(Dataset excerpts)
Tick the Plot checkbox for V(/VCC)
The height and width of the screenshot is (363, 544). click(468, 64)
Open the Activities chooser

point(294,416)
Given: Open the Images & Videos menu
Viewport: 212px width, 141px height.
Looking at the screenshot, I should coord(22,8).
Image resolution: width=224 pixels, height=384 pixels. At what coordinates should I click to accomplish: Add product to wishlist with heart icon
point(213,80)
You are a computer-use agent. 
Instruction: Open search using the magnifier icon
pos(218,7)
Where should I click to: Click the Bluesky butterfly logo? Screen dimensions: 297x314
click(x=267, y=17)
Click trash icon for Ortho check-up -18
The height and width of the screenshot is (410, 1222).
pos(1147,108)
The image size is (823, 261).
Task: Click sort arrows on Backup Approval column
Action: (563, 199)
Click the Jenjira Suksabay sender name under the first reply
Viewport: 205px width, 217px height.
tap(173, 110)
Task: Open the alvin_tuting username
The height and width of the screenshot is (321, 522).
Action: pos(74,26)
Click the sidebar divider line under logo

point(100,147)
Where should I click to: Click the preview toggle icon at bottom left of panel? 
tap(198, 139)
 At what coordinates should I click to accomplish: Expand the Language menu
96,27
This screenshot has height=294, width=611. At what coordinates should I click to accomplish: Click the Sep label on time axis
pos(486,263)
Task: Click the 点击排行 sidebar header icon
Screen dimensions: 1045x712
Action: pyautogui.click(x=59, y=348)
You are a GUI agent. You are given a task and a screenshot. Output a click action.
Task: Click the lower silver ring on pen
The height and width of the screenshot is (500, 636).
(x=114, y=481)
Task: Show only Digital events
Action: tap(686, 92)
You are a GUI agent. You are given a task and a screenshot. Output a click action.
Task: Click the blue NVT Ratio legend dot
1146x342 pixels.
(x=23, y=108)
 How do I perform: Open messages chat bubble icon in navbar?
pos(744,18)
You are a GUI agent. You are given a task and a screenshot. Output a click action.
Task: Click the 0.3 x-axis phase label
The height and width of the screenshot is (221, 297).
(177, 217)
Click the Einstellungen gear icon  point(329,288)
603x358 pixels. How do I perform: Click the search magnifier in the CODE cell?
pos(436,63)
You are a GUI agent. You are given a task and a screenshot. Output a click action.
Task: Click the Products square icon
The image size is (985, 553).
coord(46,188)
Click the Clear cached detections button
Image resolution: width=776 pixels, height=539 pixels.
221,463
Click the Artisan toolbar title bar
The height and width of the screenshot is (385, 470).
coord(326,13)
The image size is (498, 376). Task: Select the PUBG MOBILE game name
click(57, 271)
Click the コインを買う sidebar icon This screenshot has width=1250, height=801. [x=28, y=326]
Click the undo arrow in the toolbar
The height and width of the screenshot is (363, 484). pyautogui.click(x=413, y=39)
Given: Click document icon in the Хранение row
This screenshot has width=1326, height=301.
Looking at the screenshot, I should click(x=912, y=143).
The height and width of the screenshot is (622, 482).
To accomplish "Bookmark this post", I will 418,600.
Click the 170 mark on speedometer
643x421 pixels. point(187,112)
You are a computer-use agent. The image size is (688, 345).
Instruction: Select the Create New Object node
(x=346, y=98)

● **YOUR INSTRUCTIONS**:
Having looked over the entries above, reproduce all of them exactly.

● **REPLY TO THE EXERCISE**:
Tick the Plot checkbox for V(/VCC)
The height and width of the screenshot is (363, 544). click(468, 64)
Open the Activities chooser

point(294,416)
Given: Open the Images & Videos menu
Viewport: 212px width, 141px height.
Looking at the screenshot, I should coord(22,8).
Image resolution: width=224 pixels, height=384 pixels. At what coordinates should I click to accomplish: Add product to wishlist with heart icon
point(213,80)
You are a computer-use agent. 
Instruction: Open search using the magnifier icon
pos(218,7)
Where should I click to: Click the Bluesky butterfly logo? Screen dimensions: 297x314
click(x=267, y=17)
Click trash icon for Ortho check-up -18
The height and width of the screenshot is (410, 1222).
pos(1147,108)
The image size is (823, 261).
Task: Click sort arrows on Backup Approval column
Action: (563, 199)
Click the Jenjira Suksabay sender name under the first reply
Viewport: 205px width, 217px height.
tap(173, 110)
Task: Open the alvin_tuting username
The height and width of the screenshot is (321, 522).
Action: pos(74,26)
Click the sidebar divider line under logo

point(100,147)
Where should I click to: Click the preview toggle icon at bottom left of panel? 
tap(198, 139)
 At what coordinates should I click to accomplish: Expand the Language menu
96,27
This screenshot has height=294, width=611. At what coordinates should I click to accomplish: Click the Sep label on time axis
pos(486,263)
Task: Click the 点击排行 sidebar header icon
Screen dimensions: 1045x712
Action: pyautogui.click(x=59, y=348)
You are a GUI agent. You are given a task and a screenshot. Output a click action.
Task: Click the lower silver ring on pen
The height and width of the screenshot is (500, 636).
(x=114, y=481)
Task: Show only Digital events
Action: tap(686, 92)
You are a GUI agent. You are given a task and a screenshot. Output a click action.
Task: Click the blue NVT Ratio legend dot
1146x342 pixels.
(x=23, y=108)
 How do I perform: Open messages chat bubble icon in navbar?
pos(744,18)
You are a GUI agent. You are given a task and a screenshot. Output a click action.
Task: Click the 0.3 x-axis phase label
The height and width of the screenshot is (221, 297).
(177, 217)
Click the Einstellungen gear icon  point(329,288)
603x358 pixels. How do I perform: Click the search magnifier in the CODE cell?
pos(436,63)
You are a GUI agent. You are given a task and a screenshot. Output a click action.
Task: Click the Products square icon
The image size is (985, 553).
coord(46,188)
Click the Clear cached detections button
Image resolution: width=776 pixels, height=539 pixels.
221,463
Click the Artisan toolbar title bar
The height and width of the screenshot is (385, 470).
coord(326,13)
The image size is (498, 376). Task: Select the PUBG MOBILE game name
click(57, 271)
Click the コインを買う sidebar icon This screenshot has width=1250, height=801. [x=28, y=326]
Click the undo arrow in the toolbar
The height and width of the screenshot is (363, 484). pyautogui.click(x=413, y=39)
Given: Click document icon in the Хранение row
This screenshot has width=1326, height=301.
Looking at the screenshot, I should click(x=912, y=143).
The height and width of the screenshot is (622, 482).
To accomplish "Bookmark this post", I will 418,600.
Click the 170 mark on speedometer
643x421 pixels. point(187,112)
You are a computer-use agent. The image size is (688, 345).
Instruction: Select the Create New Object node
(x=346, y=98)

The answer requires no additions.